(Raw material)
──────────────────────────────

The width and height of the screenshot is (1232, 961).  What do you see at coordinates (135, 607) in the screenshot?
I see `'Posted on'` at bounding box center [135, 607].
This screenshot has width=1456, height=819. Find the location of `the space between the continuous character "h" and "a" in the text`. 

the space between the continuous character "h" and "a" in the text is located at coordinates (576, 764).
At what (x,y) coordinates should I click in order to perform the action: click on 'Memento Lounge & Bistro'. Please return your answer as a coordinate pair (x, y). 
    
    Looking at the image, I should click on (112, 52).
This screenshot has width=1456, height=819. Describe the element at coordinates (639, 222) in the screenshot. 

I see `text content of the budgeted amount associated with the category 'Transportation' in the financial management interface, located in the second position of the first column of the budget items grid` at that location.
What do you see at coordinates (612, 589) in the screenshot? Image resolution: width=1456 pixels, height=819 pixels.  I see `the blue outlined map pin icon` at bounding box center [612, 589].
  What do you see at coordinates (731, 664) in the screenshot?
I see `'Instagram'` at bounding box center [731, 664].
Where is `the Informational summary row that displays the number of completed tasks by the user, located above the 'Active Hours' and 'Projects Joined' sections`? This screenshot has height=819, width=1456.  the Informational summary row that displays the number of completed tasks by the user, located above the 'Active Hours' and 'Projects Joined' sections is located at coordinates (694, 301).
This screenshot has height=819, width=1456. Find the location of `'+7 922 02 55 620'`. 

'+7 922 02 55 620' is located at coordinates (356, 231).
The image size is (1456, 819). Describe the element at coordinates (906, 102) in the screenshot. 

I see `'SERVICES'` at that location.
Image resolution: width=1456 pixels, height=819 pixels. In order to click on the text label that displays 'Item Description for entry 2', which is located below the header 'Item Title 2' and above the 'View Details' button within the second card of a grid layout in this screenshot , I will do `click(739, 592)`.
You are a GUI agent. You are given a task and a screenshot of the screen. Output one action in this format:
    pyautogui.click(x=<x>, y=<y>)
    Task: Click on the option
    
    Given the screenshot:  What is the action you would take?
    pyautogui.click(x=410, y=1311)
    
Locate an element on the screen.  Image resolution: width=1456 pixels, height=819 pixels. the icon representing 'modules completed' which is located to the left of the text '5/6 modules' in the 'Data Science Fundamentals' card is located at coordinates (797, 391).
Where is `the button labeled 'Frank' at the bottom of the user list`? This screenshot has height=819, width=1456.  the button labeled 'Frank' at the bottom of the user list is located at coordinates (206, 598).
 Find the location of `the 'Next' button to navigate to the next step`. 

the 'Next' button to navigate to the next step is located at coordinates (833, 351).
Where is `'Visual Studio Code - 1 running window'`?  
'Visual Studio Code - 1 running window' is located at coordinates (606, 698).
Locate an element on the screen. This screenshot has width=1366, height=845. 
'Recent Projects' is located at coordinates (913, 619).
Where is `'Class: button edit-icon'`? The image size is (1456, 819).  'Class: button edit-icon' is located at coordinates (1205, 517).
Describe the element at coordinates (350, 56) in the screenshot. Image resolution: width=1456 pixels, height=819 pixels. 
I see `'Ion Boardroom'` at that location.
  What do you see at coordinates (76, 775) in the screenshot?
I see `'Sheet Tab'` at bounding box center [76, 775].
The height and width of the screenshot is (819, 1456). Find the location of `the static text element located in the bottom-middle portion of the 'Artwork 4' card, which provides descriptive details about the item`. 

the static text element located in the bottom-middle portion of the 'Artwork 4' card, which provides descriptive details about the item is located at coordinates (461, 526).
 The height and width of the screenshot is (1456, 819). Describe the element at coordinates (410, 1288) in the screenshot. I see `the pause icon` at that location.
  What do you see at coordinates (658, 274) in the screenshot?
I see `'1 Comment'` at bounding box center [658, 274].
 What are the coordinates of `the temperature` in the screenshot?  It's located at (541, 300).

──────────────────────────────

▸ REQUIRED WORK
Please write out all of the material above, line for line, without changing anything.

▸ SOLVED EXERCISE
The width and height of the screenshot is (1232, 961).  What do you see at coordinates (135, 607) in the screenshot?
I see `'Posted on'` at bounding box center [135, 607].
This screenshot has width=1456, height=819. Find the location of `the space between the continuous character "h" and "a" in the text`. 

the space between the continuous character "h" and "a" in the text is located at coordinates (576, 764).
At what (x,y) coordinates should I click in order to perform the action: click on 'Memento Lounge & Bistro'. Please return your answer as a coordinate pair (x, y). 
    
    Looking at the image, I should click on (112, 52).
This screenshot has width=1456, height=819. Describe the element at coordinates (639, 222) in the screenshot. 

I see `text content of the budgeted amount associated with the category 'Transportation' in the financial management interface, located in the second position of the first column of the budget items grid` at that location.
What do you see at coordinates (612, 589) in the screenshot? Image resolution: width=1456 pixels, height=819 pixels.  I see `the blue outlined map pin icon` at bounding box center [612, 589].
  What do you see at coordinates (731, 664) in the screenshot?
I see `'Instagram'` at bounding box center [731, 664].
Where is `the Informational summary row that displays the number of completed tasks by the user, located above the 'Active Hours' and 'Projects Joined' sections`? This screenshot has height=819, width=1456.  the Informational summary row that displays the number of completed tasks by the user, located above the 'Active Hours' and 'Projects Joined' sections is located at coordinates (694, 301).
This screenshot has height=819, width=1456. Find the location of `'+7 922 02 55 620'`. 

'+7 922 02 55 620' is located at coordinates (356, 231).
The image size is (1456, 819). Describe the element at coordinates (906, 102) in the screenshot. 

I see `'SERVICES'` at that location.
Image resolution: width=1456 pixels, height=819 pixels. In order to click on the text label that displays 'Item Description for entry 2', which is located below the header 'Item Title 2' and above the 'View Details' button within the second card of a grid layout in this screenshot , I will do `click(739, 592)`.
You are a GUI agent. You are given a task and a screenshot of the screen. Output one action in this format:
    pyautogui.click(x=<x>, y=<y>)
    Task: Click on the option
    
    Given the screenshot:  What is the action you would take?
    pyautogui.click(x=410, y=1311)
    
Locate an element on the screen.  Image resolution: width=1456 pixels, height=819 pixels. the icon representing 'modules completed' which is located to the left of the text '5/6 modules' in the 'Data Science Fundamentals' card is located at coordinates (797, 391).
Where is `the button labeled 'Frank' at the bottom of the user list`? This screenshot has height=819, width=1456.  the button labeled 'Frank' at the bottom of the user list is located at coordinates (206, 598).
 Find the location of `the 'Next' button to navigate to the next step`. 

the 'Next' button to navigate to the next step is located at coordinates (833, 351).
Where is `'Visual Studio Code - 1 running window'`?  
'Visual Studio Code - 1 running window' is located at coordinates (606, 698).
Locate an element on the screen. This screenshot has width=1366, height=845. 
'Recent Projects' is located at coordinates (913, 619).
Where is `'Class: button edit-icon'`? The image size is (1456, 819).  'Class: button edit-icon' is located at coordinates (1205, 517).
Describe the element at coordinates (350, 56) in the screenshot. Image resolution: width=1456 pixels, height=819 pixels. 
I see `'Ion Boardroom'` at that location.
  What do you see at coordinates (76, 775) in the screenshot?
I see `'Sheet Tab'` at bounding box center [76, 775].
The height and width of the screenshot is (819, 1456). Find the location of `the static text element located in the bottom-middle portion of the 'Artwork 4' card, which provides descriptive details about the item`. 

the static text element located in the bottom-middle portion of the 'Artwork 4' card, which provides descriptive details about the item is located at coordinates (461, 526).
 The height and width of the screenshot is (1456, 819). Describe the element at coordinates (410, 1288) in the screenshot. I see `the pause icon` at that location.
  What do you see at coordinates (658, 274) in the screenshot?
I see `'1 Comment'` at bounding box center [658, 274].
 What are the coordinates of `the temperature` in the screenshot?  It's located at (541, 300).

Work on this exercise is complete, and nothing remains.